Earthbag domes are an inexpensive, sustainable and durable type of construction that can be used as residential or commercial buildings. This technique is also environmentally friendly, requiring no external inputs other than sand, water and labor. They were originally created in the 1970s by American architect Nader Khalili to provide low-cost housing for people who did not have access to conventional building materials such as cement or steel. His design has been refined over time and now earthbag domes can be found all over the world from India to America. There’s even one at NASA’s Kennedy Space Center! Earthbags come in a variety of shapes—round, square, rectangular—and sizes depending on what you plan to use them for: they range from small bags filled with soil, to large bags of up to 6m in diameter. The building technique consists of filling the earthbags—open-ended tubes made from woven polypropylene bags—with dirt or sand and then laying them out in a round or square shape on top of the ground, with barbed wire between each layer.

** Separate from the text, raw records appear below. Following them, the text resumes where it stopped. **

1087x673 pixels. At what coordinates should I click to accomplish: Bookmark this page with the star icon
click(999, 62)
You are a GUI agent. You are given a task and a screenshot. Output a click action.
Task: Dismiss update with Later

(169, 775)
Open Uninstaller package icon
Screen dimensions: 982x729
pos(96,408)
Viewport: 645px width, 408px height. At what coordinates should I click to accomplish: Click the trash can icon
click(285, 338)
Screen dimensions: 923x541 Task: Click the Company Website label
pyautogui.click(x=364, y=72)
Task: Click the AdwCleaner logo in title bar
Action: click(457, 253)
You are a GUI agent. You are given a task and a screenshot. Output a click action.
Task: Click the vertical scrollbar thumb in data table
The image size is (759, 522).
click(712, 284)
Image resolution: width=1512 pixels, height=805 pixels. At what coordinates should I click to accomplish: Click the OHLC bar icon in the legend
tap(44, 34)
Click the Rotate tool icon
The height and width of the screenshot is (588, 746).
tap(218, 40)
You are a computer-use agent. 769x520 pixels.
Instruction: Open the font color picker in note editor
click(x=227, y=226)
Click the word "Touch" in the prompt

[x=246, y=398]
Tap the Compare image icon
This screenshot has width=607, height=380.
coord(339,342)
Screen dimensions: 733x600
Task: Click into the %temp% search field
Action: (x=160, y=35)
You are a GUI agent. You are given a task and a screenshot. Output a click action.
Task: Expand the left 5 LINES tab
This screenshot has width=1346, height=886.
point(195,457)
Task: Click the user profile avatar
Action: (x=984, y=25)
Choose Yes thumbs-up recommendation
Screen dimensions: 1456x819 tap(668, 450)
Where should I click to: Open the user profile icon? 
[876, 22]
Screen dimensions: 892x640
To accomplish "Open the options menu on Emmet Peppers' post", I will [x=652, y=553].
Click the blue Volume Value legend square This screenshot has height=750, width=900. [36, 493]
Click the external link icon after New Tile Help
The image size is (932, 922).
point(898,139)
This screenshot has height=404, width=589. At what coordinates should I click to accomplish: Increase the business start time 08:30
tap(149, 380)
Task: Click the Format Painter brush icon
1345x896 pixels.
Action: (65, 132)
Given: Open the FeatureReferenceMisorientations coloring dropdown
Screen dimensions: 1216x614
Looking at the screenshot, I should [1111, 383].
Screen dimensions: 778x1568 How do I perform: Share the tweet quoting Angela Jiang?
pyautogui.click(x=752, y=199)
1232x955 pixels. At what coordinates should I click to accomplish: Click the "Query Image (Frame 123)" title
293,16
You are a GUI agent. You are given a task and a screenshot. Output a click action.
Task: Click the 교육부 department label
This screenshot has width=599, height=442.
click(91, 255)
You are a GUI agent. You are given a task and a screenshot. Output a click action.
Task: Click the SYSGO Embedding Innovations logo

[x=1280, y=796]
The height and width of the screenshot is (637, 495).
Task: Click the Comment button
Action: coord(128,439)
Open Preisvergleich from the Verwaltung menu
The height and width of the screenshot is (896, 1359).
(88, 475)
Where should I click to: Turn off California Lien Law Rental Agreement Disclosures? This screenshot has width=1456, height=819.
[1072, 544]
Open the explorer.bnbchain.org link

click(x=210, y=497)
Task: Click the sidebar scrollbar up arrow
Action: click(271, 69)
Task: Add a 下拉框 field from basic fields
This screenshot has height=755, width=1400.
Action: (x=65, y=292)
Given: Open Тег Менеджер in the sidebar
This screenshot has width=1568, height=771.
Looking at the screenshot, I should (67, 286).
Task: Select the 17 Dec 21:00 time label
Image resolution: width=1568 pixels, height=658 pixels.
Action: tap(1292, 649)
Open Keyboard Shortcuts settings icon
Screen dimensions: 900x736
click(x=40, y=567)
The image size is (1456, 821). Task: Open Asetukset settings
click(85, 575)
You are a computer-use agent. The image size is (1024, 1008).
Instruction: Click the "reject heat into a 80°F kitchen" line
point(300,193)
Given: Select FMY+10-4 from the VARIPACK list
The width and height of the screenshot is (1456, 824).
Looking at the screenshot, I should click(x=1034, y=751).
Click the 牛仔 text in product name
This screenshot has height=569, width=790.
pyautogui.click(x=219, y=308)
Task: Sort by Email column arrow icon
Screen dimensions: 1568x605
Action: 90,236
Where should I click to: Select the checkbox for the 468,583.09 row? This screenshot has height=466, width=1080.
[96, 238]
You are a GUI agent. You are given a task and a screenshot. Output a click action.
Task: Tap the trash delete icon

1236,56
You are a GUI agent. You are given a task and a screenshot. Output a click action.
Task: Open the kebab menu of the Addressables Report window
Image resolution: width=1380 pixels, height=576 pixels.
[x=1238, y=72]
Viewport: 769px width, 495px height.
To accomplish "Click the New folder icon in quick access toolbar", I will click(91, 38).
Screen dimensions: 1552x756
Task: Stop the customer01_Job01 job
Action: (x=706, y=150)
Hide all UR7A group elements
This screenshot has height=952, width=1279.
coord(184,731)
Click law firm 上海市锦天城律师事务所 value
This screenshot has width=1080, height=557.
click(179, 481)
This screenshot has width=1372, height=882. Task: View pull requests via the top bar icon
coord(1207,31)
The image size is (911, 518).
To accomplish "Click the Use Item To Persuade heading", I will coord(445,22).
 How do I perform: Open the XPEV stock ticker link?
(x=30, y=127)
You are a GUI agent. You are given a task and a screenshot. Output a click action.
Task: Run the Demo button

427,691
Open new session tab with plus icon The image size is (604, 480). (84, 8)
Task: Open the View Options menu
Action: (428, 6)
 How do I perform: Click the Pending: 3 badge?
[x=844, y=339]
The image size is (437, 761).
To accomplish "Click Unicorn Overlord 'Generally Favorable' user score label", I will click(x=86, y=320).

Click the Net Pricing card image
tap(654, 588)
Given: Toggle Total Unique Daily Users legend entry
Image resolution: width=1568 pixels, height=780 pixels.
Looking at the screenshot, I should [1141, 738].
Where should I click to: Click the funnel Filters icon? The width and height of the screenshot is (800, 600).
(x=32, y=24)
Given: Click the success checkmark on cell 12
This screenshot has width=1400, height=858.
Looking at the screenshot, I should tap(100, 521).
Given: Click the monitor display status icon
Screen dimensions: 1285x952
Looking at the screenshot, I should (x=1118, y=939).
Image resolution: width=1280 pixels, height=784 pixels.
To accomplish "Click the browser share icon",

1. What is an earthbag dome and how does it work?
Earthbag domes are a type of building that’s made from sacks filled with dirt or sand, which form a strong but flexible shell that can be used as a home or even to build commercial buildings such as restaurants, shops and offices. The bags themselves look just like huge versions of the bags that you use to hold your clothes while travelling. Earthbag domes are especially popular in areas where people have few resources or access to conventional building materials, since they are extremely cheap and easy to make. They are also earthquake-resistant, energy efficient and environmentally friendly. The main benefits of earthbags are their low cost and durability, as well as the lack of any external inputs required to make them. The sacks easily break down into soil after around 40 years, meaning that you can use materials that would normally be thrown away for construction purposes.
2. Why Use Earthbags for Construction?
Building with earthbags is an eco-friendly option because they require no expensive materials, such as cement or steel. Cement is a leading cause of greenhouse gas emissions worldwide because producing it produces a lot of carbon dioxide and other greenhouse gases that contribute to global warming. Not only that, but cement structures are vulnerable to earthquakes, erosion and floods – unlike earthbag domes – because they’re made from non-renewable resources that aren’t as flexible as earthbags.
3. How to Build a Sandbag Dome?
Building an earthbag dome is a fairly quick and easy process, as shown in the video here:
The first thing you’ll need to do is calculate the amount of earthbags you’ll need – this will depend on the size and shape of your dome, as well as how many layers you want. Typically it takes around 4000 large (90cm x 190cm) sacks, filled with soil or sand, to create a dome that’s 3m high and 5m in diameter. The size of your dome will also depend on the height you want your walls to be – a higher dome will require more earthbags, as well as additional barbed wire and other materials for reinforcement.
The video above shows how easy it is to build a sandbag dome from scratch. You can use any tools that are available to you, provided that they’re sharp enough for cutting the bags. You can even use a simple flat-edged shovel instead of buying any fancy tools.
You’ll need to secure the earthbags by tying them together with barbed wire – tightly knot one end and then crisscross over the rest of the bag. This will keep it stable and prevent it from shifting under the pressure of the earth that you’ll be placing inside.
Step 2: Once your mound is finished, start to place your earthbags around the edge of the dome, at a 45-degree angle. Layer them in every direction until they’re all used up – this will provide your dome with extra strength and stability.
Step 3: Next, wet the earthbags with a hosepipe to make them slightly damp and help them stick together better. Once you’ve finished placing all of your soil-filled sacks, wet them again and cover them in a thin layer of mud or clay plaster, which will provide the dome’s surface with extra protection from water damage.
For added stability, you can also place a tamper around the middle of your dome. This will provide extra pressure to keep the earthbags in place. Some people choose to use old car tyres instead of placing tampers, as these are often easily accessible and free for anyone to use.
Step 4: Once your dome is finished, you can paint the surface with a mixture of lime and water if you want a white finish. Alternatively, you can leave it unpainted to amplify its natural earthen aesthetic. The video above also shows how you can add an extra layer of stonework around the dome’s rim for decorative purposes or to create niches where plants can grow.
You can create domes with any size and any shape, though they’re often circular because this is the strongest shape. You can also experiment with different materials for your earthbags, such as using hay bales instead if you want to make your dome more sustainable or eco-friendly.
There are many ways that you can use an earthbag dome, including as a home, greenhouse, school, shelter or retreat building. They’re simple to build with these step-by-step instructions and can be built by anyone who is willing to put in the time and effort required.
The sandbag dome is an environmentally friendly type of construction that is also strong enough to withstand earthquakes and floods. Most importantly, it’s a sustainable method of construction that requires only earth, water and human energy to build!